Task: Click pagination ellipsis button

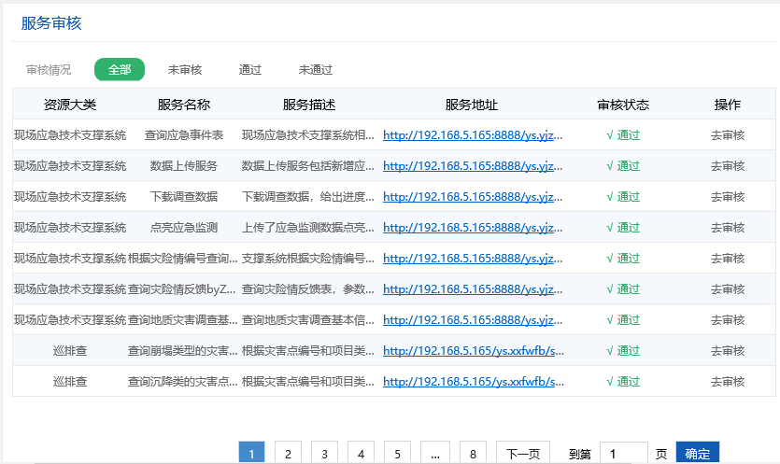Action: tap(435, 454)
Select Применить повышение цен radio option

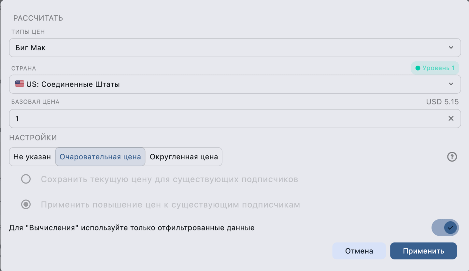pos(26,204)
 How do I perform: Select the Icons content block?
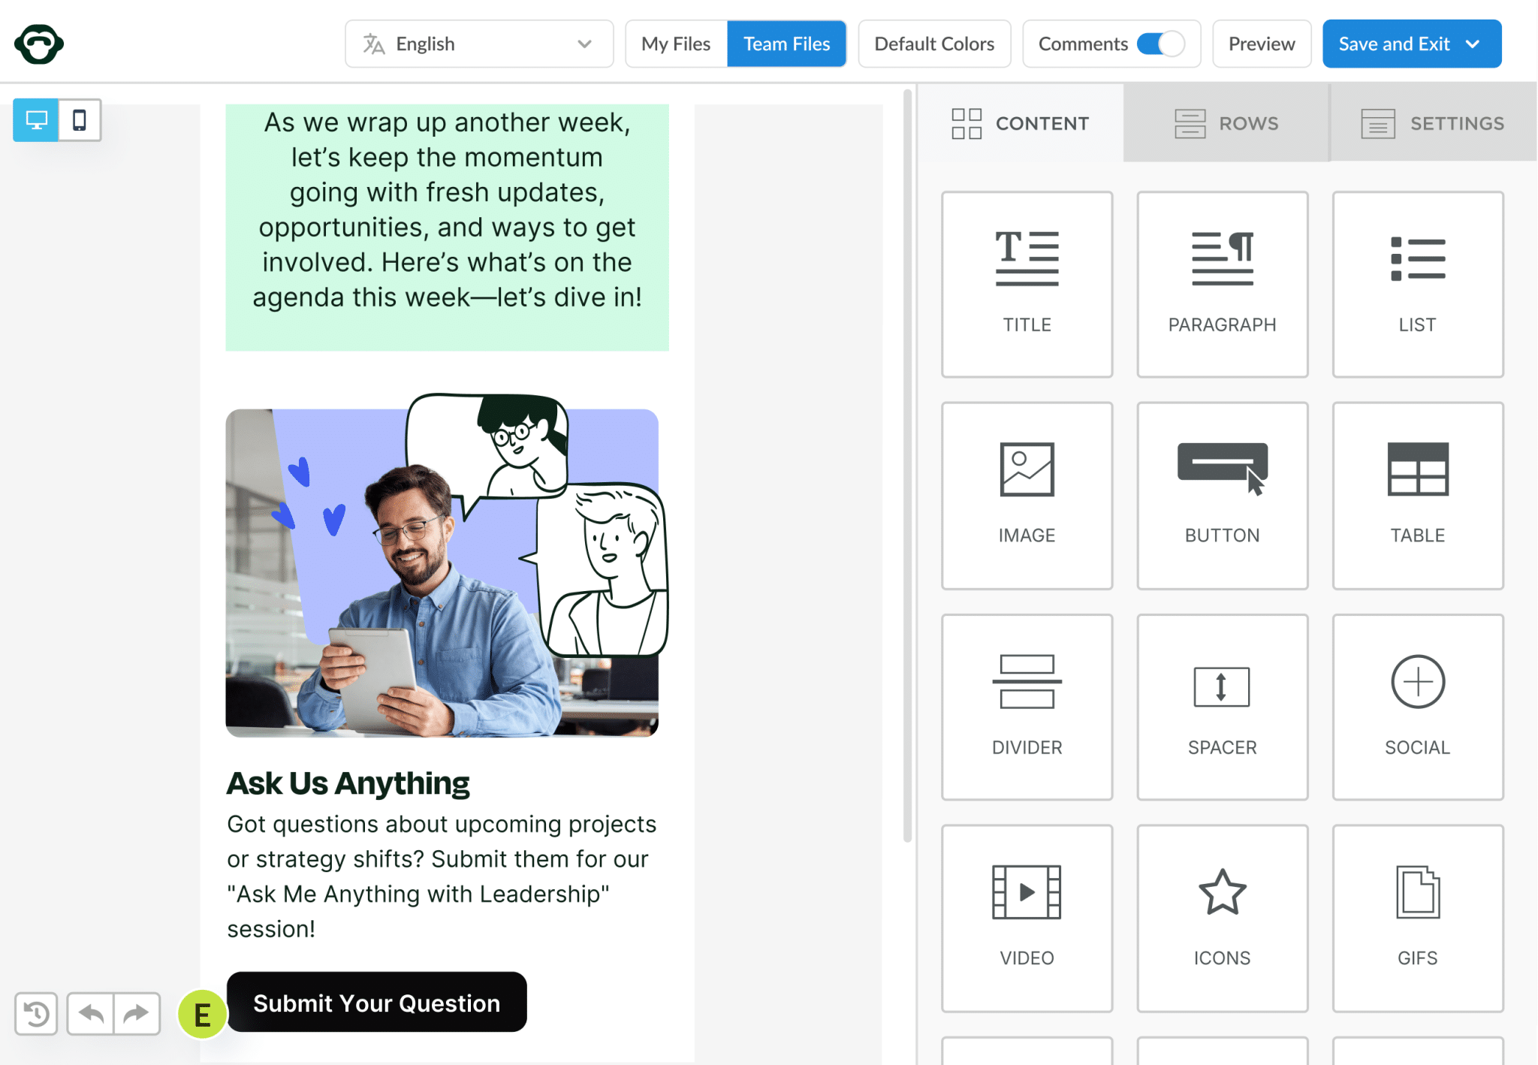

..........

**Work item**
Keep every word of the records and none of the pictures when you print them again.

**Answer**
Task: Click pagination ellipsis button

Action: tap(435, 454)
Select Применить повышение цен radio option

pos(26,204)
 How do I perform: Select the Icons content block?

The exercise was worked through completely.